BEGIN DATASET RECORDS

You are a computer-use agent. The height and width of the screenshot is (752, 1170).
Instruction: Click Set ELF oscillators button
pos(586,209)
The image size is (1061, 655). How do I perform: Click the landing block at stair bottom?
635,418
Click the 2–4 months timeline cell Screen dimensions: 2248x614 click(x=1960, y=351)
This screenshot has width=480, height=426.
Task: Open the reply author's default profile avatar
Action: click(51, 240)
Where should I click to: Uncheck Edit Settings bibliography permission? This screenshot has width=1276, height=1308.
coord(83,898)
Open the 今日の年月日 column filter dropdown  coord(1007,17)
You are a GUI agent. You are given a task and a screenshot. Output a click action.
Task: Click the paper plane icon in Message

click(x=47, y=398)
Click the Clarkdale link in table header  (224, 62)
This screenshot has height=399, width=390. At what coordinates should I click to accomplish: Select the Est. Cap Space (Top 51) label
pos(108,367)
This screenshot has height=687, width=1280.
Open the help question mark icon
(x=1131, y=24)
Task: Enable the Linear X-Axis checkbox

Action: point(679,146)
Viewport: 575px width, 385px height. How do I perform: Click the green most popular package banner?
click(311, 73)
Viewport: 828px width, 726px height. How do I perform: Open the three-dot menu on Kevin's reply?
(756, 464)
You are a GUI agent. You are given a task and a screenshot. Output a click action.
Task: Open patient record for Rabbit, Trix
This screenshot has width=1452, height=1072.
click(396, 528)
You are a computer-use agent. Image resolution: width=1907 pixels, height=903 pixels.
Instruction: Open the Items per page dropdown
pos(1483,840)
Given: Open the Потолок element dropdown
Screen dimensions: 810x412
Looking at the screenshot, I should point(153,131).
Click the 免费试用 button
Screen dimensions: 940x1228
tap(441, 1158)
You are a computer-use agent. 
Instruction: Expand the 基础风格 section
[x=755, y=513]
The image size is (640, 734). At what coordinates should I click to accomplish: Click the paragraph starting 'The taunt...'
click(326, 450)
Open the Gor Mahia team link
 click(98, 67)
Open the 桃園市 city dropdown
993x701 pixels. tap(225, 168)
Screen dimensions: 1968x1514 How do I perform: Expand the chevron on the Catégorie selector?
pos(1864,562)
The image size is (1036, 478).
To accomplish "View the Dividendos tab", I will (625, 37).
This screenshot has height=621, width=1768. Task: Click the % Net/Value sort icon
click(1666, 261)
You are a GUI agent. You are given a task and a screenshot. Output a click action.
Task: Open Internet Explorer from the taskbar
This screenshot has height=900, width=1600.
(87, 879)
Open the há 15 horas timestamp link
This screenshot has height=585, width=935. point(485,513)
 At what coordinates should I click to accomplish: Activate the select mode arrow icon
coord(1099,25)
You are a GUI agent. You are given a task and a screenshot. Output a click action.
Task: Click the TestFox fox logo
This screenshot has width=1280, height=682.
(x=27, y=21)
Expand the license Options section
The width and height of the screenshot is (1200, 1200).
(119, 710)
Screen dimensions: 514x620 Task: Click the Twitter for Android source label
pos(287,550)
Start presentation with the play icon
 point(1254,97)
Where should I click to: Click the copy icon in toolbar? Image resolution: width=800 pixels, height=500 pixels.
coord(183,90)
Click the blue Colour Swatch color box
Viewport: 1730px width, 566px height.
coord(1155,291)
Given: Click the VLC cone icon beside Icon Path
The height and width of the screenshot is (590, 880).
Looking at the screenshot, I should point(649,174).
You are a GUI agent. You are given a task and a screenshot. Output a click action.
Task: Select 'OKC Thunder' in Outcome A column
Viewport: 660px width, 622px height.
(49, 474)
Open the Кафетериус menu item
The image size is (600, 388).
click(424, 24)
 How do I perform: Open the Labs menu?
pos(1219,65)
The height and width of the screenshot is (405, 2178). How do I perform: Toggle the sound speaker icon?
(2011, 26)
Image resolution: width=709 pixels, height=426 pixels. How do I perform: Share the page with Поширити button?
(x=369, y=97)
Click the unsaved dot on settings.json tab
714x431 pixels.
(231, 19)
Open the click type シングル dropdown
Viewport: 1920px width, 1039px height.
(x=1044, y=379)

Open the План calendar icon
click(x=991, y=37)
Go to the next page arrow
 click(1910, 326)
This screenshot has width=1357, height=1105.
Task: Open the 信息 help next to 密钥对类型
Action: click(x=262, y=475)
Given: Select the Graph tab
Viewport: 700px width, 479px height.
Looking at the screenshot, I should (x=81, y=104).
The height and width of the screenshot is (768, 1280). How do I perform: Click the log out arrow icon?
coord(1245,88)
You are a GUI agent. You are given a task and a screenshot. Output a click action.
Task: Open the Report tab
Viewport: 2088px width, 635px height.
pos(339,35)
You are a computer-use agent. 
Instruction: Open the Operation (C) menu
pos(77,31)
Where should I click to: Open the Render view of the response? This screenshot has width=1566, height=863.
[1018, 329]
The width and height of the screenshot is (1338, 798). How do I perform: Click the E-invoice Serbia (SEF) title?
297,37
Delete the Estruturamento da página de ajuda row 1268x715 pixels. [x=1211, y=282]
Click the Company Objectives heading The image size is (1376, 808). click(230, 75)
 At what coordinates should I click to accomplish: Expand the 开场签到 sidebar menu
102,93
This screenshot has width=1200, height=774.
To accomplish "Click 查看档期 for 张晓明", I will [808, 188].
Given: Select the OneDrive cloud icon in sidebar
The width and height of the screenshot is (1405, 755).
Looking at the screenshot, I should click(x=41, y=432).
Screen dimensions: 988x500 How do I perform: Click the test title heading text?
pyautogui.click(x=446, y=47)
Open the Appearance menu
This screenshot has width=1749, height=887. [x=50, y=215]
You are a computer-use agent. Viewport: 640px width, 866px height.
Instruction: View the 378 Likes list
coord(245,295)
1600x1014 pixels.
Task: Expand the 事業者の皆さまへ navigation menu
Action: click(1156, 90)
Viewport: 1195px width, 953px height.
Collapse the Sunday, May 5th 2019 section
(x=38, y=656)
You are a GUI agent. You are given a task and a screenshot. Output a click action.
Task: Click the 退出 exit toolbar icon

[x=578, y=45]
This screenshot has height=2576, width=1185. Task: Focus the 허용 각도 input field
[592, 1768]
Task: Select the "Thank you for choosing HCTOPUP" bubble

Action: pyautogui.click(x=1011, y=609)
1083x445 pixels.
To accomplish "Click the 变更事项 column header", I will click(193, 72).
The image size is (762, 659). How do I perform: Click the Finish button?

END DATASET RECORDS

=== WORK TASK ===
Reproduce each line of the data containing the word "header".

=== SOLUTION TO THIS TASK ===
Click the Clarkdale link in table header  (224, 62)
To accomplish "Click the 变更事项 column header", I will click(193, 72).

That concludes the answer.